Intervention de Sergio Coronado

Réunion du 6 décembre 2016 à 16h30
Commission des lois constitutionnelles, de la législation et de l'administration générale de la république

Photo issue du site de l'Assemblée nationale ou de WikipediaSergio Coronado :

La possibilité pour le Parlement de contrôler l'application de l'état d'urgence démontre, à travers votre rapport, tout son intérêt, puisque le travail que vous avez accompli avec M. Poisson fait apparaître l'impasse dans laquelle nous nous trouvons.

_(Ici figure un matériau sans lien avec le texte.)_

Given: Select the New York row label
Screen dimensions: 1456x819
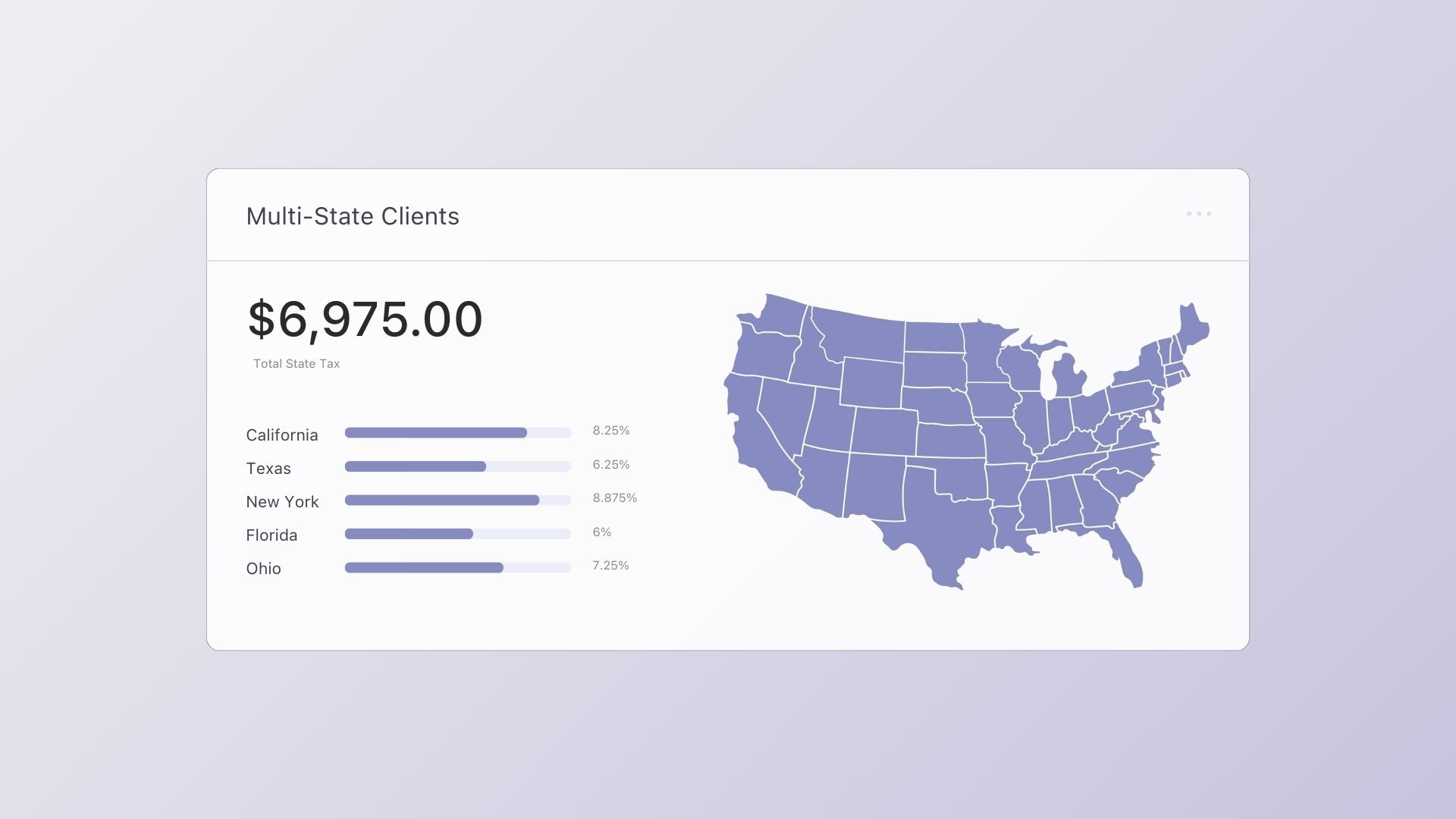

Lors de la première évaluation, Jean-Jacques Urvoas, alors président de notre commission, avait déclaré qu'il avait été facile d'entrer dans l'état d'urgence mais qu'il serait beaucoup plus difficile d'en sortir. Je crains, malheureusement, qu'il n'ait eu raison.

La gravité de l'attaque que nous avons subie et l'horreur qu'elle a suscitée nous ont conduits à légiférer sous l'empire de l'émotion – et les législations d'exception sont souvent adoptées dans de tels contextes –, mais nous nous trouvons aujourd'hui face à un casse-tête politique et juridique.

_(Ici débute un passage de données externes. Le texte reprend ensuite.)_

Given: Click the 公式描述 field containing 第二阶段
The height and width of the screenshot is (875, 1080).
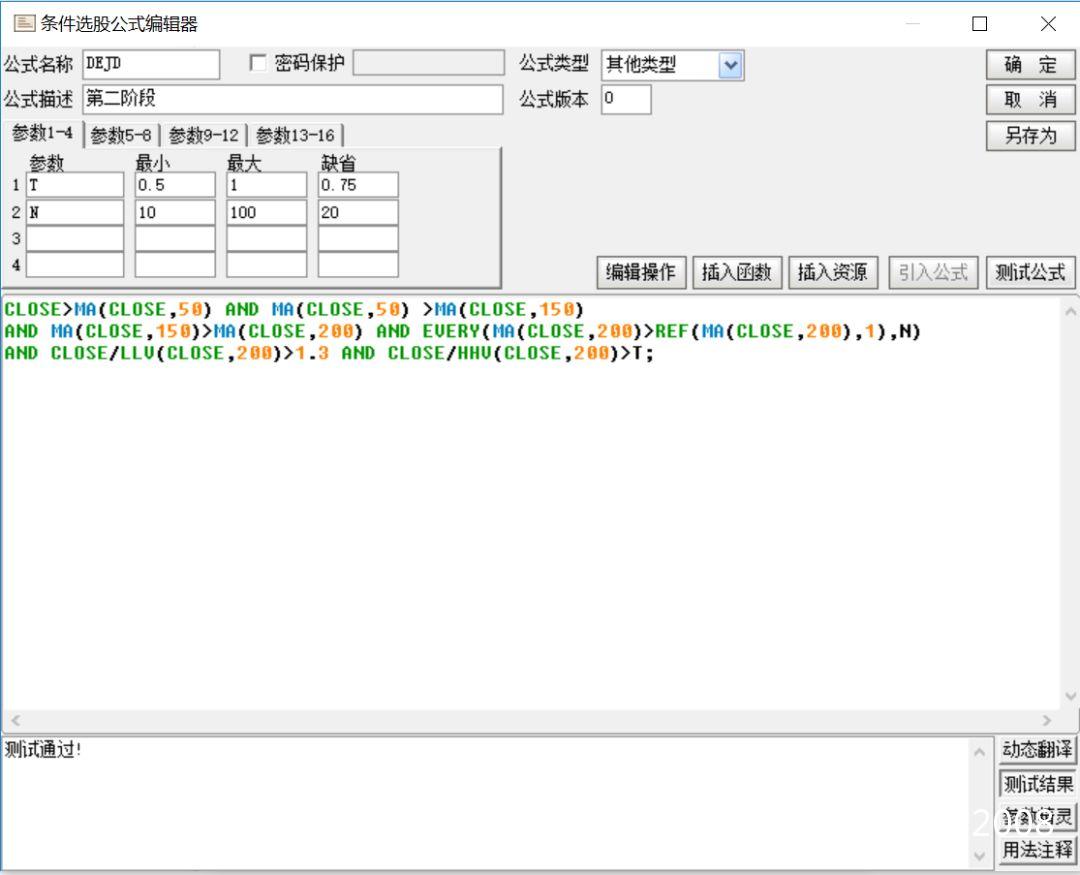Looking at the screenshot, I should point(293,100).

Nul ne conteste l'efficacité réelle de l'état d'urgence dans les jours qui ont suivi sa proclamation, l'effet de surprise et la brutalité de sa mise en oeuvre ayant été pour beaucoup dans cette efficacité. Mais nous nous éloignons aujourd'hui, alors que plus d'une année est révolue, de la volonté originelle du législateur, celui de 1955, qui s'est prononcé en faveur d'un état d'exception limité dans le temps.

Dans ces conditions, les propositions que vous faites témoignent sans doute de votre bonne volonté, mais elles ressemblent à un voeu pieux. D'abord parce que la plupart des dispositions mises en oeuvre ont déjà été intégrées au droit commun ; ensuite parce que vos efforts pour limiter la portée de cet état d'exception montrent que vous le jugez à la fois dangereux et non pertinent – et l'on peut en effet s'interroger sur la pertinence, contre la nouvelle forme de menace à laquelle nous sommes confrontés, d'un dispositif pensé au moment de la guerre d'Algérie.

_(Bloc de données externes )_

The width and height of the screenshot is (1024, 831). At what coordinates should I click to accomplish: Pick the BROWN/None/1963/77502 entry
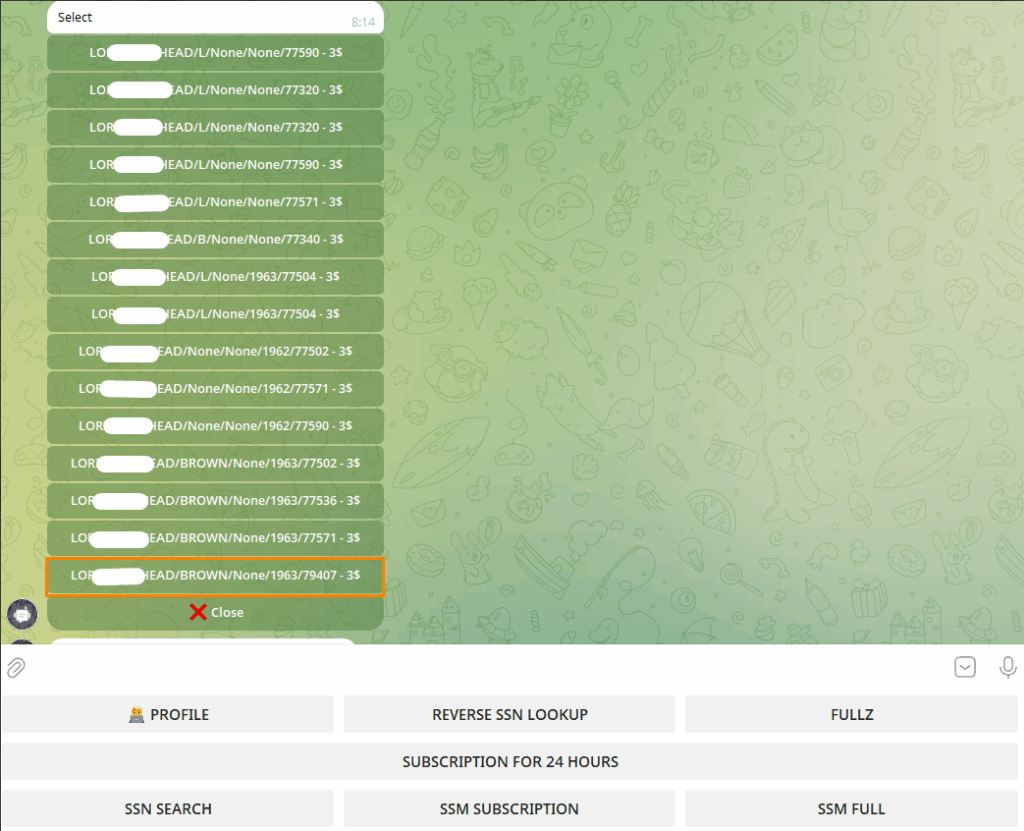(215, 463)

Vous proposez enfin de conférer un caractère organique à la loi d'application de l'état d'urgence, ce qui exige une révision constitutionnelle. Or vous connaissez comme moi les conditions de cette révision, à savoir une majorité qualifiée. Il me paraît donc hautement improbable que ces propositions, pourtant sages, soient adoptées avant la fin de la législature.

On ne peut que saluer la lucidité de celles et ceux qui, depuis l'origine, nous ont présenté des rapports d'une grande qualité. Je ne peux m'empêcher de constater qu'émerge un sentiment d'impuissance face à un dispositif qui nous échappe et dont ne savons aujourd'hui ni empêcher la dérive ni limiter les abus.